Ce matin, nous sommes ensemble, gens de tous les horizons, communauté rassemblée dans cette église Saint-Jean. Rassemblés pour que l’Evangile nous prenne à témoin et nous interpelle. Un spécialiste de la Loi de Dieu vient de dire à Jésus que la Loi se récapitule ainsi: aimer Dieu et aimer son prochain comme soi-même.
Soucieux de bien faire, le légiste franchit un pas de plus et il demande: qui est mon prochain ? C’est qui cet autre que je suis appelé à aimer? Les autres, il y en a beaucoup, beaucoup trop si on y pense. Il faut bien choisir. Alors qui est mon prochain?

Un homme descendait de la Cathédrale de Lausanne en direction du lac. Dans un passage sombre il tomba sur une bande de voyous qui, l’ayant tabassé, délesté de son porte-monnaie, de ses cartes de crédit, le laissèrent sur le trottoir, inconscient. Passe un homme, ce devait être un pasteur, un peu froussard. Il se dit: si je m’arrête, qu’est-ce qui va m’arriver? Et si les agresseurs étaient cachés aux alentours? Il passe tout droit. Une autre personne survient et se livre au même manège.
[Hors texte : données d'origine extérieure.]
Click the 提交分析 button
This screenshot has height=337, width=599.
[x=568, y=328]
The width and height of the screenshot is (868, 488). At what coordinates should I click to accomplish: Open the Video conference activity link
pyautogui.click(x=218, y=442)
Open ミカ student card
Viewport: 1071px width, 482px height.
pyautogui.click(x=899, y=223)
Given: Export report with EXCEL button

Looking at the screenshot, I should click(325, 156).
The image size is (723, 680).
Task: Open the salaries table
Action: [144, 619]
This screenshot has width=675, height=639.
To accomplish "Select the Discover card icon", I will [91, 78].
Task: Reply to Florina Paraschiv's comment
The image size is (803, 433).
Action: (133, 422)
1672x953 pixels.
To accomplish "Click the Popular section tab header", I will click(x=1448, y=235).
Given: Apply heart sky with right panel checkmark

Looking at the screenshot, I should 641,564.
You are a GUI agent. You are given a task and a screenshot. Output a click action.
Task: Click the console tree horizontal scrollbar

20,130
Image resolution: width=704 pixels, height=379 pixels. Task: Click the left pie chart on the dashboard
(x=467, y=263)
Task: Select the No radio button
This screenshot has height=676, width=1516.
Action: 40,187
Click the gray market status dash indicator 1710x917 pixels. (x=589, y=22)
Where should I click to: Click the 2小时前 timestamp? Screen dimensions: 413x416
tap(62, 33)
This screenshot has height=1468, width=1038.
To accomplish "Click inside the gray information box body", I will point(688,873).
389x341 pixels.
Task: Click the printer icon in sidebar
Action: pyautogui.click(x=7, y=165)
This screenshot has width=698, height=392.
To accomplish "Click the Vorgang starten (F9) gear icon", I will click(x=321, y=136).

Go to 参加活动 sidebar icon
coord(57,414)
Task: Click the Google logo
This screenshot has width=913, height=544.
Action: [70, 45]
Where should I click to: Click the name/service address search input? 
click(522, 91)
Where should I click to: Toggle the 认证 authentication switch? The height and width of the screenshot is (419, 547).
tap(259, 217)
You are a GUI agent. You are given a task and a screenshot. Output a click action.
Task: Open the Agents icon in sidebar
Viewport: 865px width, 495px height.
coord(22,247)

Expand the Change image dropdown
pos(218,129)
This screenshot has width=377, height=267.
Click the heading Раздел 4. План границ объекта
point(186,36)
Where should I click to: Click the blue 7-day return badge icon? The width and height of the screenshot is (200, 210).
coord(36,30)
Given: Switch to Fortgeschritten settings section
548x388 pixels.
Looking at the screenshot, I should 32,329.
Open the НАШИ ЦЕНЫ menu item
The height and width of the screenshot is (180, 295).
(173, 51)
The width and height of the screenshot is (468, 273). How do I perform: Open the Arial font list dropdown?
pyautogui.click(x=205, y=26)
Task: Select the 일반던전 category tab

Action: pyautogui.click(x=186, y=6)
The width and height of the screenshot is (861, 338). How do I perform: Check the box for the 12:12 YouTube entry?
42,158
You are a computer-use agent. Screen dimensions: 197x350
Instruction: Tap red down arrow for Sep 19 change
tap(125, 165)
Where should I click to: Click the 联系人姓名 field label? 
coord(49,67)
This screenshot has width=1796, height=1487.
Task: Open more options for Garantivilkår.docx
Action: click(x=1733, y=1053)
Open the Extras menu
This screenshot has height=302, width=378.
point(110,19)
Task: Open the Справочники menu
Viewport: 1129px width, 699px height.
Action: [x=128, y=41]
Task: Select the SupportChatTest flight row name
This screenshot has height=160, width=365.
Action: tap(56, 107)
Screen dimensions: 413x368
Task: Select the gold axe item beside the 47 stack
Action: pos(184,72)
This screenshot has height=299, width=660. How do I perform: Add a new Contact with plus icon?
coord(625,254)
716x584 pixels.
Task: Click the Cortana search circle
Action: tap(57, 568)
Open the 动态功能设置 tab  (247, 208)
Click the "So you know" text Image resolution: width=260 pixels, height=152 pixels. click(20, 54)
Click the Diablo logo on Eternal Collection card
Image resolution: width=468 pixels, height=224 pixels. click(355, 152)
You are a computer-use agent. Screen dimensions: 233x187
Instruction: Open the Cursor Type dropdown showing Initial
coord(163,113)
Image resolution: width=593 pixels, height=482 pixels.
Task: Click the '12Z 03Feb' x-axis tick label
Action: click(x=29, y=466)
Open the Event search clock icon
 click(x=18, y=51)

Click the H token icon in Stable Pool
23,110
Arrive alors un étranger de passage. Par la fenêtre de sa voiture, il voit la scène. Il est pris aux tripes. Lui se pose une autre question : si je ne m’arrête pas, qu’est-ce qui va arriver à cet homme? Il descend de la voiture, essuie quelques traces de sang sur le visage du blessé, l’embarque et le conduit dans une permanence. Après quoi, il mène l’homme dans un petit hôtel de sa connaissance. Il paie le montant de la nuit et s’en va. Non sans avoir dit à l’hôtelier que si une nuit supplémentaire était nécessaire, il repasserait plus tard, c’était un habitué du lieu, pour régler le solde. Comme cela le blessé n’aurait aucune obligation.
Jésus se tourne alors vers le spécialiste de la Loi et lui demande: Lequel des trois, à ton avis, s'est montré le prochain de l'homme qui était tombé sur les voyous ?

Vous savez, chères amies, chers amis, il est un art dans lequel Jésus est passé maître, l’art du renversement, du retournement de perspective, l’art de convertir notre regard, de nous faire voir les choses autrement. Est-ce que vous avez bien écouté la question qu’il pose au légiste? Lequel des trois s'est montré le prochain de l'homme qui était tombé sur les voyous ? Non mais, attendez, finalement c’est qui le prochain dans cette histoire ? L’homme sur le chemin, sur le trottoir ou bien le Samaritain, l’étranger de passage?
Jésus dit bien : lequel des trois s'est montré le prochain ? Le doute n’est pas permis. Le prochain est le Samaritain, l’étranger de passage. Nous voilà obligés de changer notre regard. Le légiste, et nous avec souvent, aurait aimé que Jésus lui dise : ton prochain c’est celui qui a une vie convenable, qui te ressemble et qui est suisse; ton prochain c’est telle catégorie de gens, les autres tu peux les oublier; il aurait voulu une définition du prochain qui permette de le ranger sur une étagère comme on range des objets de collection ou comme on dresse un catalogue. Ah, si nous pouvions avoir un catalogue de prochains ... !
Eh bien non, dit Jésus, les choses ne vont pas comme cela. Le prochain est d’abord celui qui s’approche de l’autre, qui se rend proche de quelqu’un qui est là, qu’il n’a souvent pas choisi de côtoyer et qui a besoin de présence. Le prochain accepte de s’approcher suffisamment de l’autre pour entrer en relation, tendre la main, peut-être prendre la main de l’autre en toute délicatesse, offrir son écoute et ses soins, poser une main sur l’épaule de l’autre. On n’a pas des prochains, on se rend proches.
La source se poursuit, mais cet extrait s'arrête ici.